Of interest even today, this book—“German Subs in Yankee Waters”—came out not long before Pearl Harbor, though James (when I last heard from him he was superintendent of schools in Simsbury, Connecticut) had negotiated with publishers for a long time to get it into print.
Many American developments for defense in the present war coincide with suggestions made by James—small, fast boats for coastal defense, beam-trawlers for minesweeping, the registering of all small craft for coastal protection and other aids lacking in the last war.
The Cape Cod attack and its implications made a strong impression upon James in his youth; this spurred him on to devote many years of patient research to complete his book.
He relates that in 1918, during the final action of the last war, Germany had six U-boats operating in our waters and these alone sank 91 ships and took a toll of 368 lives. All this happened within a brief six months.

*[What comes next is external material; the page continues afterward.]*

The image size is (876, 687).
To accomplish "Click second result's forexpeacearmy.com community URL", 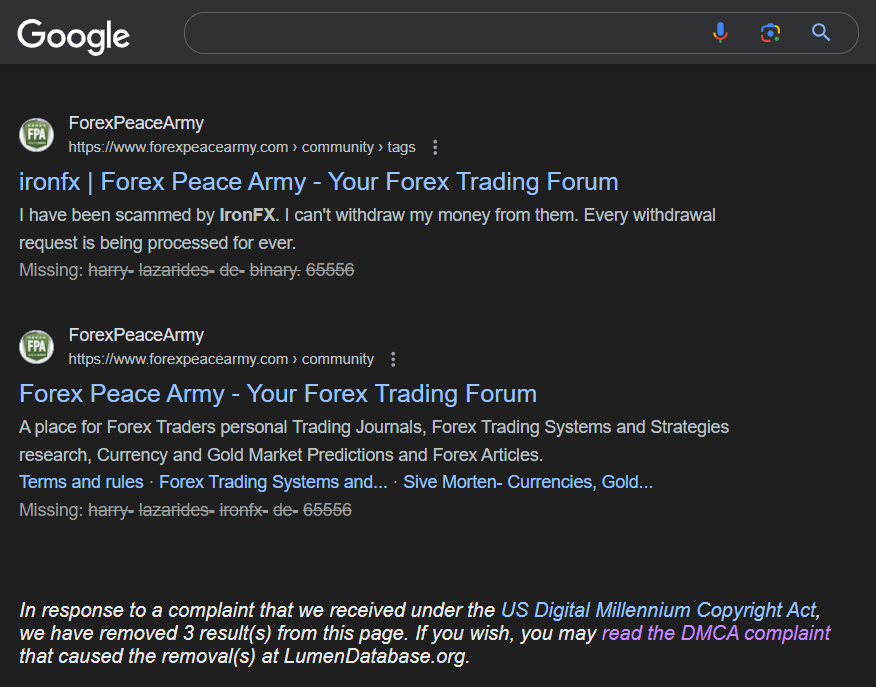I will click(221, 359).

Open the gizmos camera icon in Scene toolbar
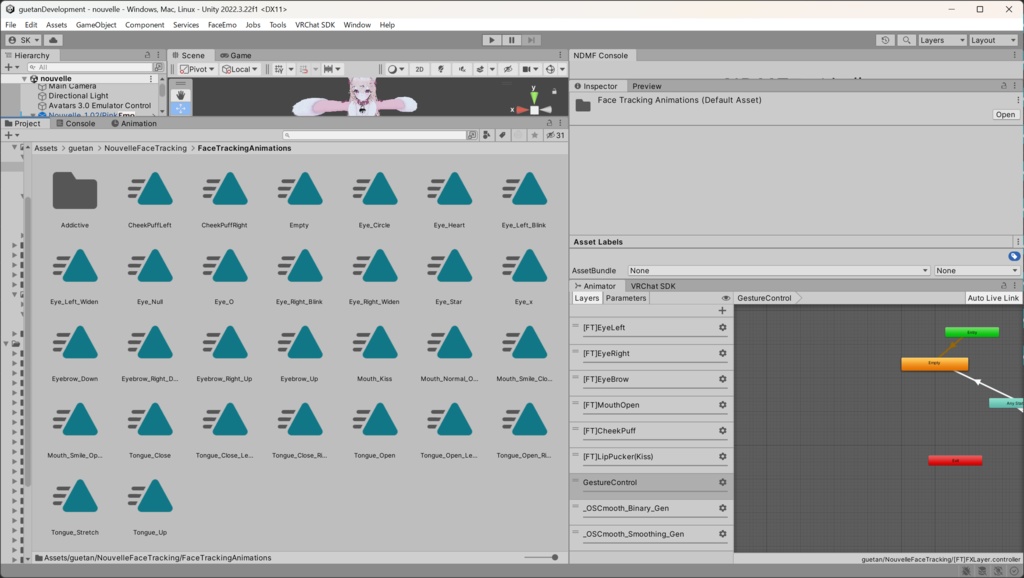527,69
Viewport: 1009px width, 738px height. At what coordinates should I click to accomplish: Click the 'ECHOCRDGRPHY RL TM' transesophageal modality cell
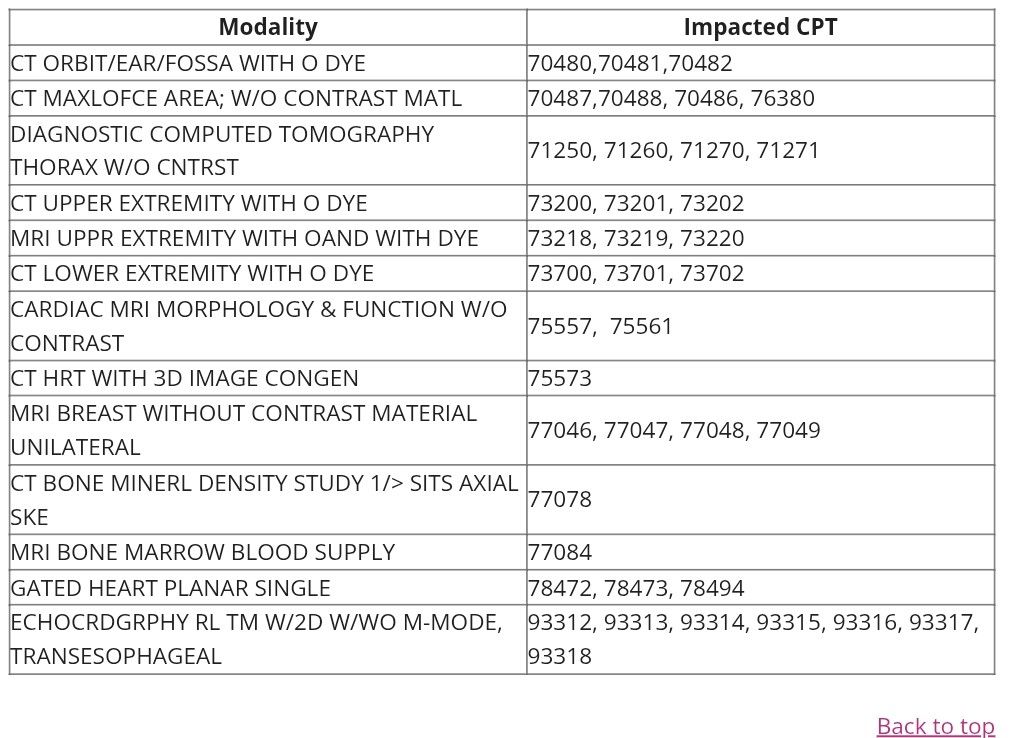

These half-dozen underseas boats operating along the Atlantic shore—3400 miles from their base at Kiel, Germany—all got away safely after their destructive work. All but one—this struck a mine in the North Sea, not far from Kiel—got back to the home base.
STRANGE MEETING AT SEA
A complete, authentic record of the Cape Cod U-boat attack is still lacking. Occasionally, however, a new bit of information is added to the story by one who was at the scene. One of the best anecdotes was told me by a physician who had a cottage on the shore and sat with a telephone in his hand, observing the shelling and giving a running account of the attack to the Boston Globe.
After the war this gentleman made a crossing on the Leviathan. He fell into conversation with a German steward, mentioning that he was from Cape Cod. The German asked if he had, by chance, ever heard of a U-boat attack there during the war, and then proceeded to give an accurate description of the Orleans attack. Thus, the doctor-reporter, who had scored the biggest newspaper scoop in Cape Cod journalism and an erstwhile member of the U-156 crew met in mid-Atlantic.
The German chuckled: “Yah! we had some fun on that cruise. You didn’t know, did you, that some of us went ashore one night in a rubber boat and attended a movie in your Beverly, Massachusetts!”
The only effort to repulse the attacking U-boat was made by a lone flier from a Naval station at nearby Chatham. He lacked ammunition and had to resort to bold bluffing. After diving a couple of times over the submarine, he made a final low swoop and let fly a monkey wrench at the heads of the crew standing on deck.
Some time ago an article I wrote about the Cape Cod attack was reprinted in a digest magazine. A retired navy officer, in a little town in Pennsylvania, read it. He wrote me: “Well do I remember that dull overcast Sabbath morning, as I was the fellow who threw the monkey wrench.” And, he invited me to drop in, if I ever got around his way, and he’d tell me “the whole story.”